Problem details
Reproduce all of the data below without alteration; exclude every picture.

Provided entries

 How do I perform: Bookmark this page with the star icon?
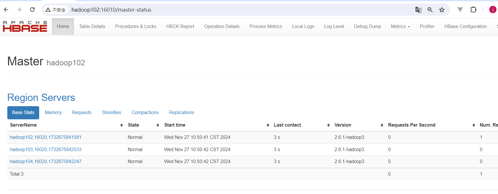[x=442, y=10]
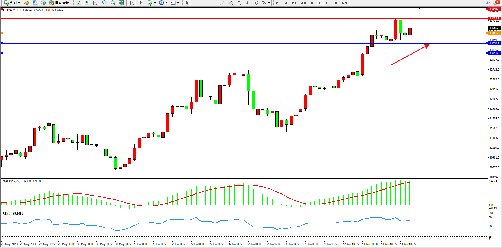Select the crosshair cursor tool
This screenshot has width=502, height=248.
[x=196, y=3]
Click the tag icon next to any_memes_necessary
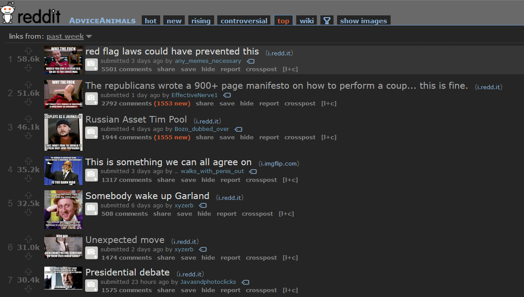Screen dimensions: 524x297 click(x=251, y=61)
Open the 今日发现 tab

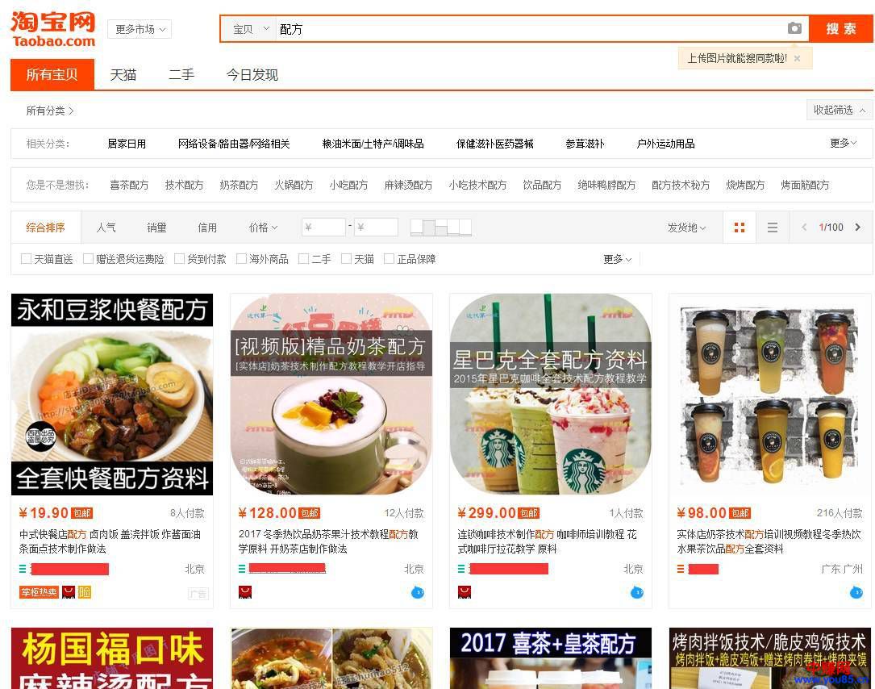tap(252, 75)
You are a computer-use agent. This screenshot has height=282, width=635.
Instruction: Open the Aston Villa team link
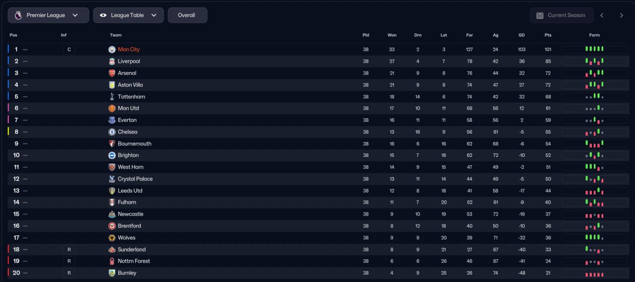click(x=130, y=85)
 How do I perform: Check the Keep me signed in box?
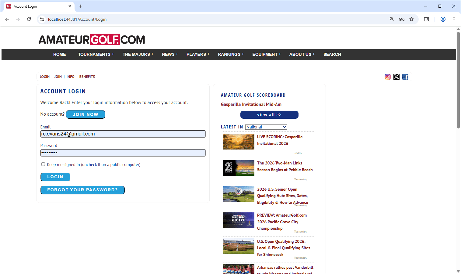pos(43,164)
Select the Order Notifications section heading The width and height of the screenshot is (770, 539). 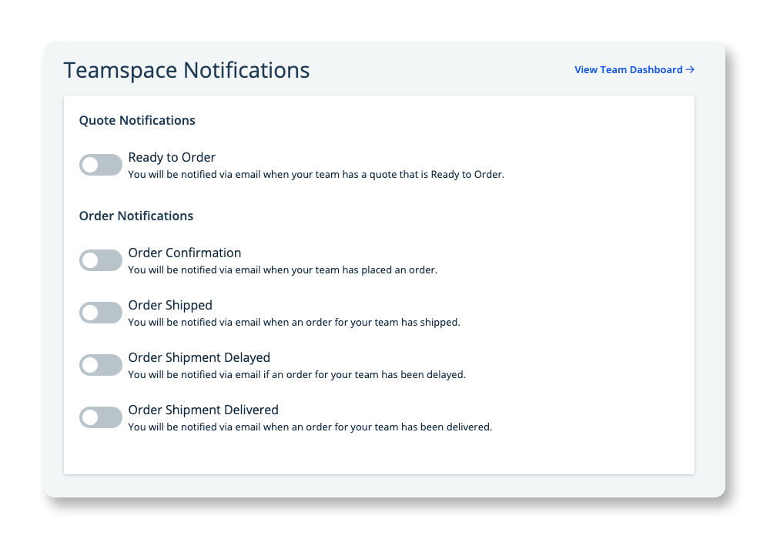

Solution to the exercise
 How do I perform: Bookmark this page with the star icon?
[x=442, y=10]
Select the crosshair cursor tool
This screenshot has width=502, height=248.
[x=196, y=3]
Click the tag icon next to any_memes_necessary
Screen dimensions: 524x297 click(x=251, y=61)
Open the 今日发现 tab

tap(252, 75)
You are a computer-use agent. This screenshot has height=282, width=635.
Instruction: Open the Aston Villa team link
click(x=130, y=85)
 How do I perform: Check the Keep me signed in box?
pos(43,164)
Select the Order Notifications section heading The width and height of the screenshot is (770, 539). 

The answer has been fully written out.